Певица была у него в гостях. В розовом его скворечнике, как говорил осторожный Д.С. Розовыми были стены, розовым был moquette[79]. В сочетании с писателем это было глупо.
— Ах, сколько раз я собиралась записать его на маг… Его истории на бумаге не звучат, это абракадабра какая-то, куски из разных эпох, он наверняка не знал, сколько ему лет… Леша Бляхов сказал, что не хотел бы, чтобы после его смерти такое о нем написали, и в то же время смеялся, улыбался… И Толстый сказал — о мертвых так писать, мол, нехорошо. А мне кажется, что о Дмитриевиче иначе нельзя! Он же был жуткий насмешник, не злобный, но осмеивал всех и вся, всегда шутил, ругался матом, и что же, надо написать о нем что-то возвышенно-туманное? Совершенно ему не свойственное? — Маша полулежала на матрасе писателя, а рядом лежала книга писателя, подаренная им Машке.
Эту книгу он уже подарил ей, на русском.
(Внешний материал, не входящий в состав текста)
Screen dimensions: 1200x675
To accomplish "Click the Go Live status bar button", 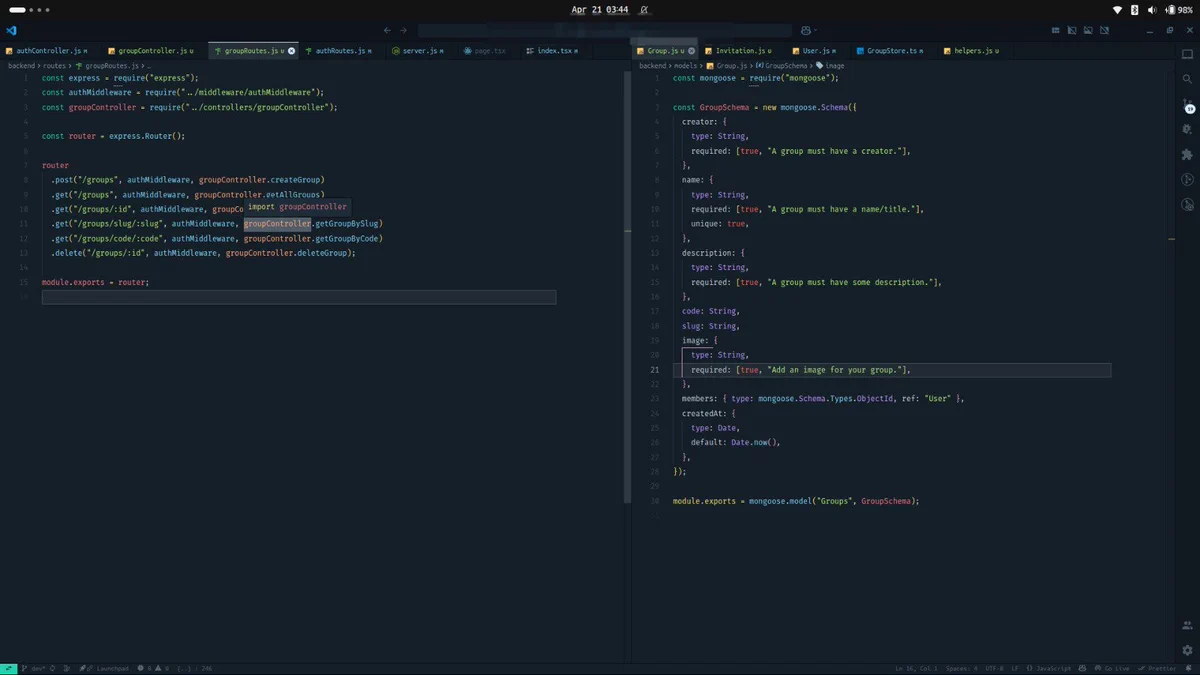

Маша тихо ненавидела писателя за эту книгу. Она каждый раз, когда ненависть подступала к горлу, призывала на помощь фразу Трумэна Капоте. О том, что можно не любить писателя, но отказать ему в возможности наблюдать нельзя Она, правда, и не отказывала. Нет. Она очень даже позволяла. Она просто считала, что у них с писателем разное понимание об этике, такте и разная чуткость Писатель никогда не понял, почему она была обижена.
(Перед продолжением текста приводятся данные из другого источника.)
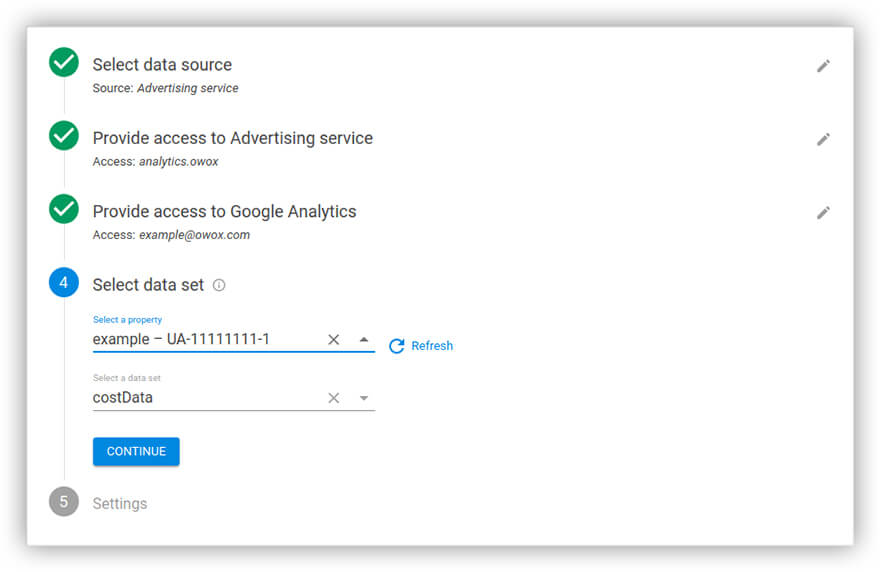
Task: Edit the Select data source step
Action: (823, 66)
В этом романе, как и в трех других его, женский персонаж был все той же «белой лэди» с «пронзительным серым глазом», ну да, Врагиня была описана. А названа… Машей. Ее именем. Писал он эту книгу, живя с Машей. С Марией, с Марьей! И пусть он сто раз твердит, что эта книга была попыткой бестселлера, а имя Маша очень русское и всеми узнается, что так было надо… Он жил с Машей, и ему в голову не пришло, что Маше может быть обидно Он знал, что Маша страдала из-за одного уже существования Вра-гини. И вот он взял, описал еще раз Врагиню, еще раз разрушил миф о «белой лэди» и назвал ее Машей. Она плакала всю ночь, когда прочла в этом романе, — что только Машка умела так обвить свою руку вокруг шеи. Иона вспоминала, как она, Маша, обвивала свои руки вокруг шеи писателя… Русские всегда слишком серьезно относятся к литературе. Всё принимают за чистую монету. Но писатель сам рассказывал истории о Врагине, которые Маша потом прочла в романе. Он ведь твердил, что писал только правду, ничего, кроме правды… «Он еще будет жалеть, — думала Маша и делала свои выводы. — Он никогда серьезно ко мне не относился, не воспринимал меня серьезно в своей жизни».